I haven't made a New Years resolution, I mean a proper one, in three years. Like any normal person I go around thinking, "I should really start doing this/stop doing that, accomplish this, take up that, etc etc." My days are paved with good intentions, but I usually run out of steam for the road. Which is not to say I don't have moments of progress - hey, I made a stew the other day! And a creamy tomatillo sauce the day after that! (ok, it was supposed to be a salsa and then it became a sauce; tears were involved) And guacamole the day after that! So, sometimes the small efforts add up to life changes. Sometimes not. Sometimes the spontaneous, non-ceremonial changes are the biggest. Mid-year I resolved to drink more water, and just like that I bought a water bottle and started drinking 64 ounces a day at my desk. At some point last autumn I resolved to start a daily skin care routine, and wear facial sun screen every day; I've done so ever since. Well actually, that last one was thanks to the prodding -- no, manipulation -- of the Russian lover. He's figured out that if you tell me I should do something, it's unlikely to happen. I'll say "Yeah, yeah, whatever." However, if you tell me "You know, you're right, this just isn't something a person like you can probably do" I will flip out inside and vow to prove you wrong. So when he just gave up on suggesting I work on improving my complexion and agreed with me, "yeah, you're right, it's not worth it for you to spend time and money on taking care of your skin since you're not a professional model or anything" I went nuts. Silently nuts. And went out the next day after frenzied research on the efficacy of various potions and lotions and dropped some cash and started a morning/evening routine that I took up without fanfare or mention as a silent daily statement of "you are SO wrong, buddy."

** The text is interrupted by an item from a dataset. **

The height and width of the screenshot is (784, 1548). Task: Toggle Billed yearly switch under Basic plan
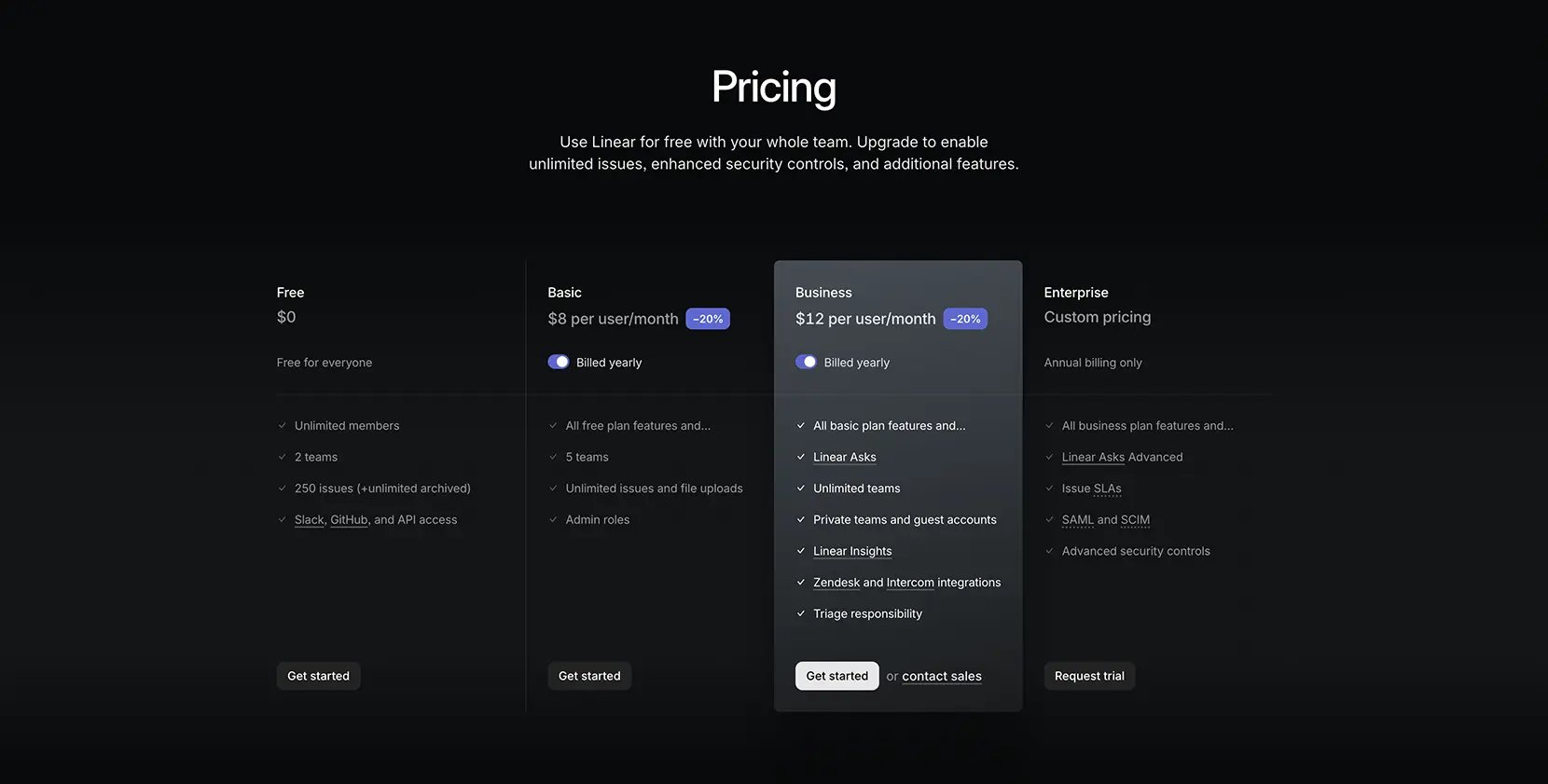(559, 362)
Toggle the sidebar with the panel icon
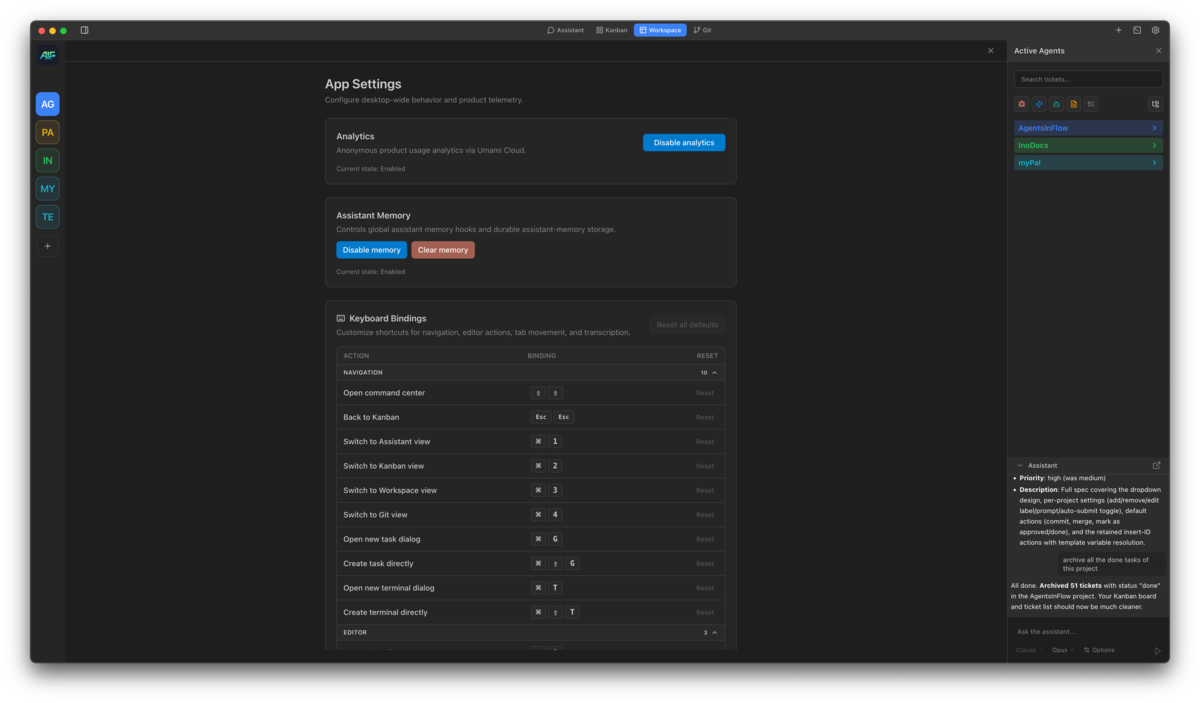Viewport: 1200px width, 703px height. coord(84,30)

Sometimes we refuse to change for the better because we think unconditional self-acceptance is pyschologically healthy; I have come to believe that unconditonal self-acceptance is bullshit and the equivalent of living your life like a dinosaur in a tar pit; stagnation is nothing but acquiescence to a slow death. Unconditional self-acceptance is the reason why kids grow up and don't know how to accept criticism or pay their bills or fix anything about their life, and therefore, it is the reason i have to put up with surly hipsters serving me coffee. Surly hipsters who love themselves and can't understand why that isn't enough to get them out of their coffeeshop job and give them the fame they know they deserve. Surly hipsters who give me attitude because I am someone who worked their ass off to get out of shitty counter jobs NOW GET ME A LATTE!!! A SKIM LATTE WITH NO SUGAR NO CREAM NO ATTITUDE OR SO HELP ME GOD I WILL GIVE YOU SOMETHING TO CRY ABOUT YOU MELANCHOLY FUCK.
I think this lingering cold is making me peckish. Where was I? This was supposed to be a post about flossing.
So this year I totally forgot about the whole new years resolution tradition, and pretty much skipped that whole New Years drinking tradition; basically, I slept through the whole thing, thanks to the aforementioned cold. Last week someone was trying to work up the balls to ask me out, but he didn't get very far past the icebreaker "so did you make any new year resolutions?" And this reminded me that, in fact, I hadn't. And I decided I would make a belated one, that it had to be simultaneously something really hard and really simple because I just don't have the resources or energy for a big production of a resolution, but I should make up for that by the magnitude of the sheer annoyance of the change required. Which is how I settled on flossing.
For 15 years, I have been promising myself and my dentist that I will start flossing. And every year it has been a bald-faced lie and we both knew it. And because I was blessed with a lifetime of good dental care and good health, I never really felt the NEED to floss. But it has been two years since my last visit (ammendment to the resolution: make dental appointment. do this..tommorow. or sometime.). And I realized that, hey, I'm getting older and youthful optimism is not going to remove the food substance stubbornly lodged between my teeth. Anymore.
Sooo...over the weekend I purchased these lovely little disposable flossing tools; I mean, maybe if I'd known about these before I would have been more enthusiastic about the whole process. I can floss without cutting off the circulation of the fingers about which the waxy twine is wound, and I don't have to shove my knuckle into my throat to reach the back teeth. Brilliant! I was so thrilled I even bought some fancy mouthwash to top off the oral care improvements. Next there will be whitening! Maybe porcelain veneers!
The only problem with self-improvement is that it's awfully hard to stop; like plastic surgery or home rennovations: there will always be something to tweak. But hey, it keeps things interesting.
And when I tell the world that it needs to change? I'm not being a lazy hypocrite.